__Task objective__:
From the data underneath, reproduce exactly the stretch that begins at the line with "Wie du eine" and ends after the line with "Grillen ist Low Carb - Rezepte".

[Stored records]
<<<<
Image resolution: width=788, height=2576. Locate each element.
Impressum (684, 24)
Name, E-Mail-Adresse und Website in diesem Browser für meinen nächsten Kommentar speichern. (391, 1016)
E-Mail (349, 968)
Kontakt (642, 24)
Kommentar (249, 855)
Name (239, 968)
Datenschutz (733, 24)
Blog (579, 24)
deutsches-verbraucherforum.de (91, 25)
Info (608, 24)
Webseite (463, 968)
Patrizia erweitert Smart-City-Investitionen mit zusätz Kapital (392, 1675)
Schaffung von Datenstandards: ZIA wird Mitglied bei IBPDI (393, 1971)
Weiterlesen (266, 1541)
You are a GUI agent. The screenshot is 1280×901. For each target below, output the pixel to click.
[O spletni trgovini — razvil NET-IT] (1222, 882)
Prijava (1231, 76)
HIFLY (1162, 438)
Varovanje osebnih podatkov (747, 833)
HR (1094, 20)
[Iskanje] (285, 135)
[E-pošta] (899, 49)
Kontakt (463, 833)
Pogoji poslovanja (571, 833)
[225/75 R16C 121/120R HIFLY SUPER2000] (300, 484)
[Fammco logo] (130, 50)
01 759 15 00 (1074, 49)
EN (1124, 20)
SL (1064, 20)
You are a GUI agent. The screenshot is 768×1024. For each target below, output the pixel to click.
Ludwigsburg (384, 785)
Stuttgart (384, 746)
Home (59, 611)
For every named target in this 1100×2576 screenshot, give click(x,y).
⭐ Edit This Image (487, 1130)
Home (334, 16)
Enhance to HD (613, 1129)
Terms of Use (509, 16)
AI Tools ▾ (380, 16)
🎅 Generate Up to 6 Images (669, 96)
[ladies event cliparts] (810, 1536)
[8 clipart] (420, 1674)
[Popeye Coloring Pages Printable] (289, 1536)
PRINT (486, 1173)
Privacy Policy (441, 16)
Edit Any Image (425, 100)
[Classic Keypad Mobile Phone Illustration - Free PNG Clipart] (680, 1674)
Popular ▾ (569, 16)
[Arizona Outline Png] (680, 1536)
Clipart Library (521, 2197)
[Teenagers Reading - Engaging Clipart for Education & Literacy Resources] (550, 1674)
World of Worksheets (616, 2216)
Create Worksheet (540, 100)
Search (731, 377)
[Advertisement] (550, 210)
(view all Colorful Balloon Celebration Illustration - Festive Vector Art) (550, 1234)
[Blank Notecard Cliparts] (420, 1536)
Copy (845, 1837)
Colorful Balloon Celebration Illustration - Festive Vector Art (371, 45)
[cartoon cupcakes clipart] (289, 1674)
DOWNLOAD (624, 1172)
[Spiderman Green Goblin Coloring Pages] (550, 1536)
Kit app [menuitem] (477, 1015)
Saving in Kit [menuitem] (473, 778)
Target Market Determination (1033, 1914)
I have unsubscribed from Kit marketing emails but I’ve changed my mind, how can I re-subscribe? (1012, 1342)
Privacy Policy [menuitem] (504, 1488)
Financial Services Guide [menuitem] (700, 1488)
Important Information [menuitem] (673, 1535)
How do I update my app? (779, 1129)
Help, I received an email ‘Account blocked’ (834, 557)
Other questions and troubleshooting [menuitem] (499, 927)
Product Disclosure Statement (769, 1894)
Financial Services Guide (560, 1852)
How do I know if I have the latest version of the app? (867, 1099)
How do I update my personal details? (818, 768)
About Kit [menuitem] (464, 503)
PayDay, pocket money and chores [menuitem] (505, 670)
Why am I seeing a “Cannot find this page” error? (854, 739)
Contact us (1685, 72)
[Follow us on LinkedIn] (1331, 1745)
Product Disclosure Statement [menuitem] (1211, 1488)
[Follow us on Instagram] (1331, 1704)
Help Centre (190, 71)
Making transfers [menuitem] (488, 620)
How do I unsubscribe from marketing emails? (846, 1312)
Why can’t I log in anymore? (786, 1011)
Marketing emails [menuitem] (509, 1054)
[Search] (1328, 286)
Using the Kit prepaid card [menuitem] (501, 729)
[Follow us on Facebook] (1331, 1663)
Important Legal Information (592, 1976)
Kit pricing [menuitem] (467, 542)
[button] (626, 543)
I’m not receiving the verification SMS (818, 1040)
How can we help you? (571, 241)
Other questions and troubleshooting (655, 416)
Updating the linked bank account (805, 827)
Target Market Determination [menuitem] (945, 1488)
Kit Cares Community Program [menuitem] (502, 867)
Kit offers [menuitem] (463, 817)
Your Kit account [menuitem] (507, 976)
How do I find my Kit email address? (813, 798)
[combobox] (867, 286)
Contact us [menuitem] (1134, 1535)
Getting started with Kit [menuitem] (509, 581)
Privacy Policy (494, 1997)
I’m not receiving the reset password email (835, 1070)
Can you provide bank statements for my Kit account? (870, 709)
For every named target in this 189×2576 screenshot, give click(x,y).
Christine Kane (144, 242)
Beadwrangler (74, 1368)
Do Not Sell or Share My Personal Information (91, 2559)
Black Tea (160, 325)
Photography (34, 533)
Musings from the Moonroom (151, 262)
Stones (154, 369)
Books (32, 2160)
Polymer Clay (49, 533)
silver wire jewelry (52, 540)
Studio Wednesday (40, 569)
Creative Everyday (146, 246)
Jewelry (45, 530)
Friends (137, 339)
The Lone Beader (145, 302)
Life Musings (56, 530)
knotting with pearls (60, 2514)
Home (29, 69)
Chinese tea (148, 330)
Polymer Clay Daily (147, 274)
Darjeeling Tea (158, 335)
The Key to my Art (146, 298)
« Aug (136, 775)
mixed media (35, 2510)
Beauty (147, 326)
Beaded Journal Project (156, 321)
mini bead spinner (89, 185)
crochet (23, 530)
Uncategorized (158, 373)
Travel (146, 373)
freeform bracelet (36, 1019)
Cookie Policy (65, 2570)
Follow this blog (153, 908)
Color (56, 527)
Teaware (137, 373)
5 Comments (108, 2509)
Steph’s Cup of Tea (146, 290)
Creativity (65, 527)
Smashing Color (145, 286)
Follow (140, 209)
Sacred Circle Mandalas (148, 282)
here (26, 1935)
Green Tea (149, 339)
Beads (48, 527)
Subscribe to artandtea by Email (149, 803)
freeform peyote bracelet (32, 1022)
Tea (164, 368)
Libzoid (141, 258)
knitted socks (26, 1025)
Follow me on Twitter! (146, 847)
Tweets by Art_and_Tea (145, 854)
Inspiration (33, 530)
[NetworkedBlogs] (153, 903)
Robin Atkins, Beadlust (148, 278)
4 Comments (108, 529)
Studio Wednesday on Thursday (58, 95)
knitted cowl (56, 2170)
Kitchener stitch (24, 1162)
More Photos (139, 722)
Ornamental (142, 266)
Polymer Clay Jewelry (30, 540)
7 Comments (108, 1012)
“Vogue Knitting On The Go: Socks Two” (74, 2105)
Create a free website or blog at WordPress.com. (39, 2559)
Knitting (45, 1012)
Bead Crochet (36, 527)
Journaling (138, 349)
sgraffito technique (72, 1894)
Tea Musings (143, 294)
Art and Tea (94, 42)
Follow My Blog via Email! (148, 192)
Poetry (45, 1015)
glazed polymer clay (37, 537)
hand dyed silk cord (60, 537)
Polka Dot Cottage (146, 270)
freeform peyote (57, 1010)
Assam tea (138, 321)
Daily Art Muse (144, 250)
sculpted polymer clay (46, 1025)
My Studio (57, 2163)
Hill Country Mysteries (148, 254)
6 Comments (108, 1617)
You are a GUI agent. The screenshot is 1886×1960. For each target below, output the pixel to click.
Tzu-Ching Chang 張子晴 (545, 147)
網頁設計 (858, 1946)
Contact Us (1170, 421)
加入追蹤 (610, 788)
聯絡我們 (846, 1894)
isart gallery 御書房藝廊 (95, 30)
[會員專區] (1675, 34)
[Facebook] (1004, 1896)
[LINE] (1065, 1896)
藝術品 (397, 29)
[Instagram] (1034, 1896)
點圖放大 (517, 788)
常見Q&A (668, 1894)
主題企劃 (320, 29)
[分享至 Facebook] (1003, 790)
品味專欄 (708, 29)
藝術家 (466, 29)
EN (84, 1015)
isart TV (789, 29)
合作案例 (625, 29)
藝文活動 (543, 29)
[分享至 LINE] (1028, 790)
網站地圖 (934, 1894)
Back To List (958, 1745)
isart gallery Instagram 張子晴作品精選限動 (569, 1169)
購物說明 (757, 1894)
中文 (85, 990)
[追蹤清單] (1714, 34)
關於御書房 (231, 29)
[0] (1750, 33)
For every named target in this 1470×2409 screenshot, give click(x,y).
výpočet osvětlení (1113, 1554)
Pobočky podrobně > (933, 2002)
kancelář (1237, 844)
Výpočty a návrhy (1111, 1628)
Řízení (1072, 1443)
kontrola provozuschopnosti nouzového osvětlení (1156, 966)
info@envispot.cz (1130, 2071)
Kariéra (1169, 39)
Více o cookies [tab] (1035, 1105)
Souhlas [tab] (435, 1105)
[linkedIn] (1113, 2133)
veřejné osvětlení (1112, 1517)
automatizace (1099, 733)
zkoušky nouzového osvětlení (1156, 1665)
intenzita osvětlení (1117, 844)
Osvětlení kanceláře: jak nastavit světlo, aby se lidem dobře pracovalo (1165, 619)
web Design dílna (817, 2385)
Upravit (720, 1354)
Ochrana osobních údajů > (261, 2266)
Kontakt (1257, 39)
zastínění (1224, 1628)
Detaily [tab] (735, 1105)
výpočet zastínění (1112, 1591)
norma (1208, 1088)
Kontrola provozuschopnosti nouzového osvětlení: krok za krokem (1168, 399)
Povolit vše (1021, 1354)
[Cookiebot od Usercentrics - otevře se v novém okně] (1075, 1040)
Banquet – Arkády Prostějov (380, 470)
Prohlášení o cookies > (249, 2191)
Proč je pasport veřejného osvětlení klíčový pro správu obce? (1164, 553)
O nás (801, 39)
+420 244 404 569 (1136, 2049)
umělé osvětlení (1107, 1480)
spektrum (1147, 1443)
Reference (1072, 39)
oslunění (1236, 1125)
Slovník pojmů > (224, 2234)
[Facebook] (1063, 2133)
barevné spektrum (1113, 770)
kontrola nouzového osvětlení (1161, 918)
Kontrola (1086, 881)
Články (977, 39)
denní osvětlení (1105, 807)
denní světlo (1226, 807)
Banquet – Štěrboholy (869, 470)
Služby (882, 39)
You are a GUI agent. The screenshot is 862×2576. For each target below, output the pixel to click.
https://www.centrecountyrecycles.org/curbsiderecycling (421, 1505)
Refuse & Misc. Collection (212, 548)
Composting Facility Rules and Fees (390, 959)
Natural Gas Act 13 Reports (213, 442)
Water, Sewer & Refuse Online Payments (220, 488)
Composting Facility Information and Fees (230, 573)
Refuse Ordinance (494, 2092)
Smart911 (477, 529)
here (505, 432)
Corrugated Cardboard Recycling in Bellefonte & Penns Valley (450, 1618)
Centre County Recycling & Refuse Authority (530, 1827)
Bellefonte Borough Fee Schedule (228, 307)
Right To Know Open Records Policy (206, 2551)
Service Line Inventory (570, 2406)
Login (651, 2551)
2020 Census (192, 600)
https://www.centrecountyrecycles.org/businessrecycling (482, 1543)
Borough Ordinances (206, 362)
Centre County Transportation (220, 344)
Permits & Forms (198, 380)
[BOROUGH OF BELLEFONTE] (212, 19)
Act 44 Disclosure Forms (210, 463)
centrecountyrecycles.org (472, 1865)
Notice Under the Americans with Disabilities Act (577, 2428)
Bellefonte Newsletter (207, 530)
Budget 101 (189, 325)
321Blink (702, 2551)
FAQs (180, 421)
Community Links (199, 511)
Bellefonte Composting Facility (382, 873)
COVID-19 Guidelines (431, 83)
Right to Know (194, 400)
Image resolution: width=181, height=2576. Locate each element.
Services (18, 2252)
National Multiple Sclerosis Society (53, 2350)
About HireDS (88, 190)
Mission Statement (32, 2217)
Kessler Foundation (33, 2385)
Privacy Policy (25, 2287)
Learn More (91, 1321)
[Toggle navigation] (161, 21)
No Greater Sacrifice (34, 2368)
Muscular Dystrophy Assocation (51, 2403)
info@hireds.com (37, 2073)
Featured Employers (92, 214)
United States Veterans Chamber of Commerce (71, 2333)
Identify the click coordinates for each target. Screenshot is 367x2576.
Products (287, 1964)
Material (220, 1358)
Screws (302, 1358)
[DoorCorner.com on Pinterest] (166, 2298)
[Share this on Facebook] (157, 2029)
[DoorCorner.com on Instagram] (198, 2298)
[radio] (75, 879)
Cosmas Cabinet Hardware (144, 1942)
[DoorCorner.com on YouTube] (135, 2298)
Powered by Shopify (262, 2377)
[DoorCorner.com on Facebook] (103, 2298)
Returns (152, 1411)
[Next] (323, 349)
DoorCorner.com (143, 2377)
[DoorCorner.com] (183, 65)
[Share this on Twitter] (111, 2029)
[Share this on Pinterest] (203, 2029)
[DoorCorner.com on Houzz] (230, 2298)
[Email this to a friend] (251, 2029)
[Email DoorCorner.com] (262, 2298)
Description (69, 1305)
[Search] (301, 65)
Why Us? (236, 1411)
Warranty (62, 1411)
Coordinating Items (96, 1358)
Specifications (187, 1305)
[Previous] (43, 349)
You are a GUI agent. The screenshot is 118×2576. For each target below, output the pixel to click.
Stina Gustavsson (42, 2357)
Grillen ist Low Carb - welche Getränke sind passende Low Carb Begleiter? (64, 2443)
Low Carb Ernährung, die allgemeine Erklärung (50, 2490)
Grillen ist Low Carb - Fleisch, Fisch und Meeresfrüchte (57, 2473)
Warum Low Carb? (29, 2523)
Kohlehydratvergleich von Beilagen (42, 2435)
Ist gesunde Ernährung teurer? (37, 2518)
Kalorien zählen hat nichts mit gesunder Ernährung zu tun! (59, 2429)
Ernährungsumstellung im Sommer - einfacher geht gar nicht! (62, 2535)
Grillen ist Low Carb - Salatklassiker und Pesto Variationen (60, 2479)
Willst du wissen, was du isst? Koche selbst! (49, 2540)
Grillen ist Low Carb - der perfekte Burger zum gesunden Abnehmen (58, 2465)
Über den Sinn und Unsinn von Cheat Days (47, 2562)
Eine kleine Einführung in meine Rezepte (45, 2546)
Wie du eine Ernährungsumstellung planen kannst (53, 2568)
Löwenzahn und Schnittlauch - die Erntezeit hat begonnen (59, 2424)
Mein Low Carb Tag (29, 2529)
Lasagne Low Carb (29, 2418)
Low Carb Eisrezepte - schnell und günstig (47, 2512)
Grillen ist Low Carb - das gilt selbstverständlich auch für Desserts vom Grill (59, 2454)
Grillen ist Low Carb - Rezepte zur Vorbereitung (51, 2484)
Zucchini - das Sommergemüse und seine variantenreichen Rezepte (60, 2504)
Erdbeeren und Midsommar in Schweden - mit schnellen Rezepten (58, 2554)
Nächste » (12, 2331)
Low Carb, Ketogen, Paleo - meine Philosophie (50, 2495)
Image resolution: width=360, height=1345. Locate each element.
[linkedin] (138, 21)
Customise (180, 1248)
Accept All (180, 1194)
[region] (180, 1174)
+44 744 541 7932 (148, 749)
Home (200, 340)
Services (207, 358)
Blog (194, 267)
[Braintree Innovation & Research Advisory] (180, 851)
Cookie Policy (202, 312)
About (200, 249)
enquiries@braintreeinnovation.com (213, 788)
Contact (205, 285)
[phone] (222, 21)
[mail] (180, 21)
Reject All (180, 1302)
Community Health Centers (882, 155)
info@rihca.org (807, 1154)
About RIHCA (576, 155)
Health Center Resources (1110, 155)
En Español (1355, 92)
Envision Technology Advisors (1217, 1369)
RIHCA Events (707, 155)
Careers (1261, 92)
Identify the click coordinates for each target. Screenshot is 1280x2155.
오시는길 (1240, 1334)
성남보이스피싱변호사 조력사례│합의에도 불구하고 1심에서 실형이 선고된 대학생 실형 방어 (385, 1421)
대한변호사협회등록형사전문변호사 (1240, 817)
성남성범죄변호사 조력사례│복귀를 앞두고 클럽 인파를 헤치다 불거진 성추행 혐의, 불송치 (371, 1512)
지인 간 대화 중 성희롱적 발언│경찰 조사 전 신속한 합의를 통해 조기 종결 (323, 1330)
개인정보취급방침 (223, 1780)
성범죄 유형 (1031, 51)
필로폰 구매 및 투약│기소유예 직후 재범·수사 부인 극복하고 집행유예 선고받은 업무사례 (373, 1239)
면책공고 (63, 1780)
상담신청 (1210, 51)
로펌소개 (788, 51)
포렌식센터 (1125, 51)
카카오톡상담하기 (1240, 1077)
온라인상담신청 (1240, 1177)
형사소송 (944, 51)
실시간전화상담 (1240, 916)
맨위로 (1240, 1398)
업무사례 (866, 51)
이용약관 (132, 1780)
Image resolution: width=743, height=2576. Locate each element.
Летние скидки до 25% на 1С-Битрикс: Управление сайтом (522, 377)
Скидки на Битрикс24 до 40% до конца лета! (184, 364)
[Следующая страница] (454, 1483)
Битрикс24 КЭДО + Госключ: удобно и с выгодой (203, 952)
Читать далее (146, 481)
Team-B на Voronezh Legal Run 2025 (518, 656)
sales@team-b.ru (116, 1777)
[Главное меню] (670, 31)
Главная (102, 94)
>>>>
__Answer to the problem__:
Wie du eine Ernährungsumstellung planen kannst (53, 2568)
Löwenzahn und Schnittlauch - die Erntezeit hat begonnen (59, 2424)
Mein Low Carb Tag (29, 2529)
Lasagne Low Carb (29, 2418)
Low Carb Eisrezepte - schnell und günstig (47, 2512)
Grillen ist Low Carb - das gilt selbstverständlich auch für Desserts vom Grill (59, 2454)
Grillen ist Low Carb - Rezepte zur Vorbereitung (51, 2484)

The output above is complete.